At a time where the competitive parent is striving and doing star jumps at six am with sweatband on head and child in tow, also doing star jumps like some crazed mini-me Shaun T; I am perfectly happy to have bonding time with my son over cartoons I watched as a kid.
In fact, I think it's awesome.
It seems especially poignant at the moment as a form of escapism from the barrage of political news and misinformation purported by our leaders. Cartoons are currently making more sense than congress.
I feel most of the time that I'm mentally swatting away the glossy images and fast information of a postcard perfect childhood. These idealised versions of the weekend, these unreachable heights that are dangled in front of me are, well, nonsense.
The notion that I should always have enough energy or have planned in advance to make something magical happen for my boy, and for me come to think of it, is quite nauseating.
Last summer my dad visited and we took my boy to various places. While we chatted over a coffee, as my boy played on a newly constructed wooden castle at a local petting farm and owl sanctuary, my dad said to me, "Was I a good dad?" I didn't quite follow. I thought it was evident but he started to explain that all the things he sees now, the places that we go to with my boy, they didn't exist in Manchester in the 1980's.
It's really hard for me to put into words just how incredible my dad is and what he did for me as a child. Weekends growing up on a council estate were magical. There was no Internet. There was no notion of soft play centres or professional parents from working to middle class backgrounds who were trying to compete with families in Ivory Towers. We didn't care about the Jones's and we certainly didn't try to keep up with them.
I didn't even know it was a council estate at the time and I had the cartoon genii of the 1980's to spark my imagination and an unkempt green space we lovingly dubbed "The Croft" outside the house. I could leave the house and knock on my mate's door and they'd grab a bike and we'd ride around the estate.

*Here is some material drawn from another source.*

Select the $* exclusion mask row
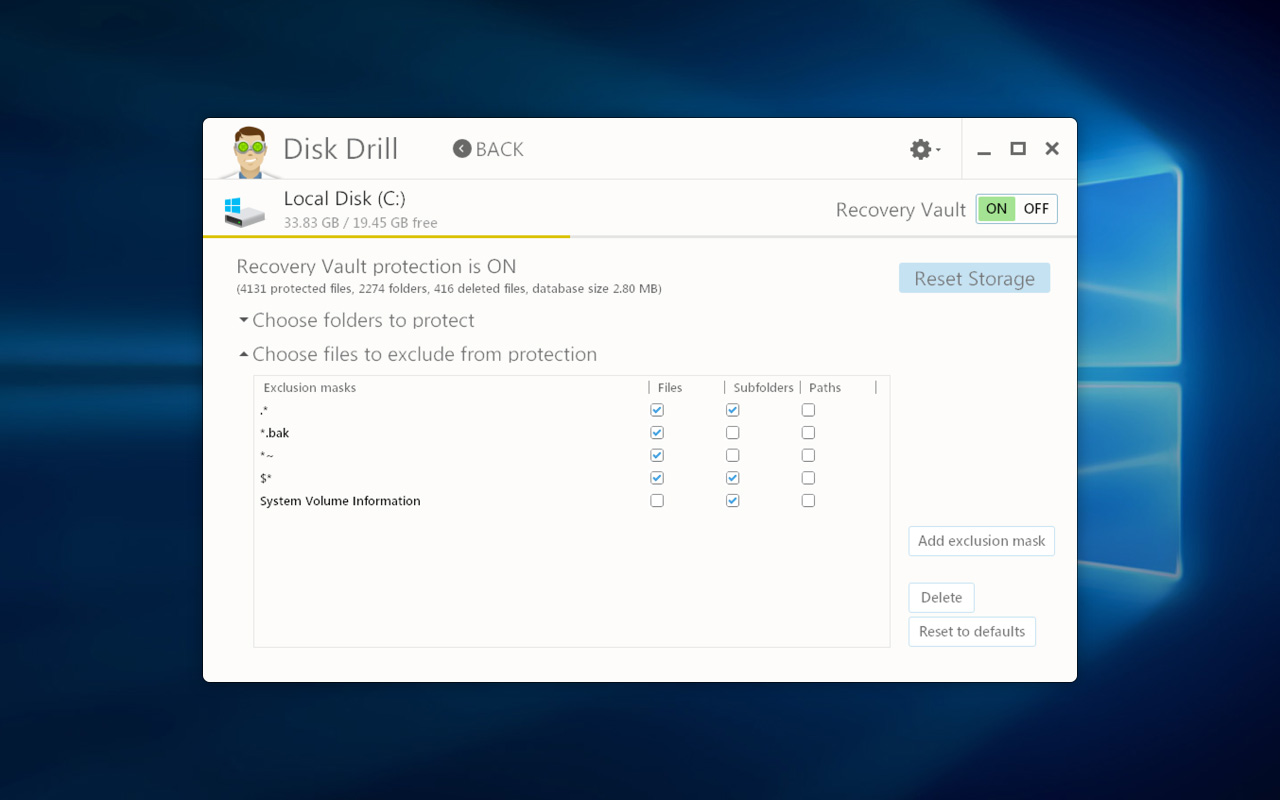The image size is (1280, 800). [x=571, y=478]
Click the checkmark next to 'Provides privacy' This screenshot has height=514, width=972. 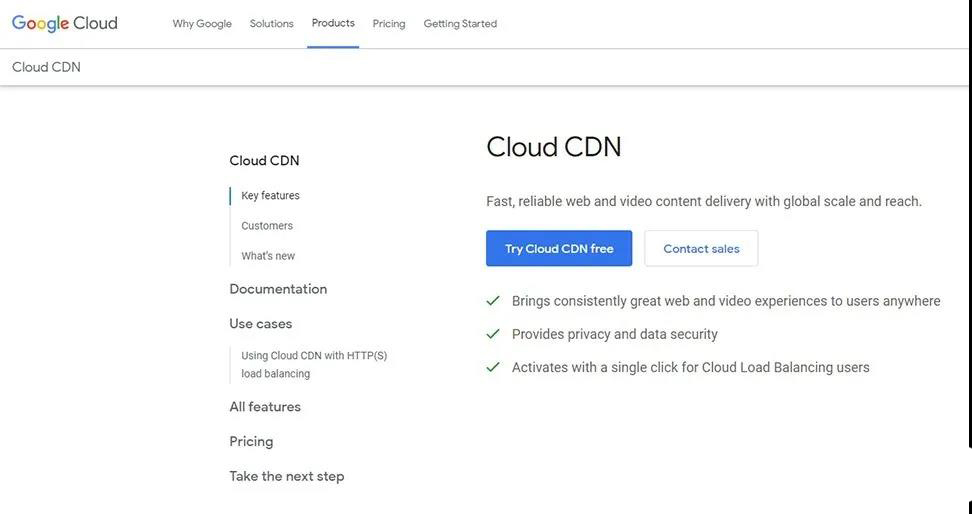pos(493,334)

We'd collect eight more mates and a football and would play until dusk. We played imaginary games at the back of the house and "kick can" by the lamp post at the front. I had space to develop, to find friends and to, most importantly, fail and try again. The thought of allowing my boy outside to play at the age of eight is, frankly, petrifying.
Now, three decades on, my weekend starts with lazy pyjama snuggles and a hearty dose of Octonauts, Transformers (still going strong!!), Danger Mouse (80's revival is awesome) and various Marvel superheroes (Can't. Quite. Take it).
In essence, what is happening here, is that I'm getting to regress and relive my youth. Fellas, do you expect brownie points for that? Ha, the logic of man.
Of course I'd tell myself that, out of the kindness of my heart, I got out of bed at six am (a dreary eyed hero whispering, "it's OK, you lie in, I'll sort him out") to find He-Man on Netflix, only to replay the homely nostalgia of being a child again.
It makes sense.
The world has changed since we were young and the bombardment of information has grown exponentially. Why wouldn't we put the duvet up to our chins, tuck our children under our arms and giggle ridiculously at the Clangers.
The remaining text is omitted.